Copy out all of the entries exactly as they appear.

*** Source information Section Begins ***

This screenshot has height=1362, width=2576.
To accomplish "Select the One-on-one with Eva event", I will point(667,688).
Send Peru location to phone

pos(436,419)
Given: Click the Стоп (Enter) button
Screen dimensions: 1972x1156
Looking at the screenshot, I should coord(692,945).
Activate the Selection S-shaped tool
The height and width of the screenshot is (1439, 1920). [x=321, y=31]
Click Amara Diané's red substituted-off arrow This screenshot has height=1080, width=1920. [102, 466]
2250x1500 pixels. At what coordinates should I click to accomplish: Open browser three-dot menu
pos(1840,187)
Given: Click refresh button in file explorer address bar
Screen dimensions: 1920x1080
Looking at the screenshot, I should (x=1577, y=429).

*** Source information Section Ends ***

## Solution for this task
This screenshot has height=1362, width=2576.
To accomplish "Select the One-on-one with Eva event", I will point(667,688).
Send Peru location to phone

pos(436,419)
Given: Click the Стоп (Enter) button
Screen dimensions: 1972x1156
Looking at the screenshot, I should coord(692,945).
Activate the Selection S-shaped tool
The height and width of the screenshot is (1439, 1920). [x=321, y=31]
Click Amara Diané's red substituted-off arrow This screenshot has height=1080, width=1920. [102, 466]
2250x1500 pixels. At what coordinates should I click to accomplish: Open browser three-dot menu
pos(1840,187)
Given: Click refresh button in file explorer address bar
Screen dimensions: 1920x1080
Looking at the screenshot, I should (x=1577, y=429).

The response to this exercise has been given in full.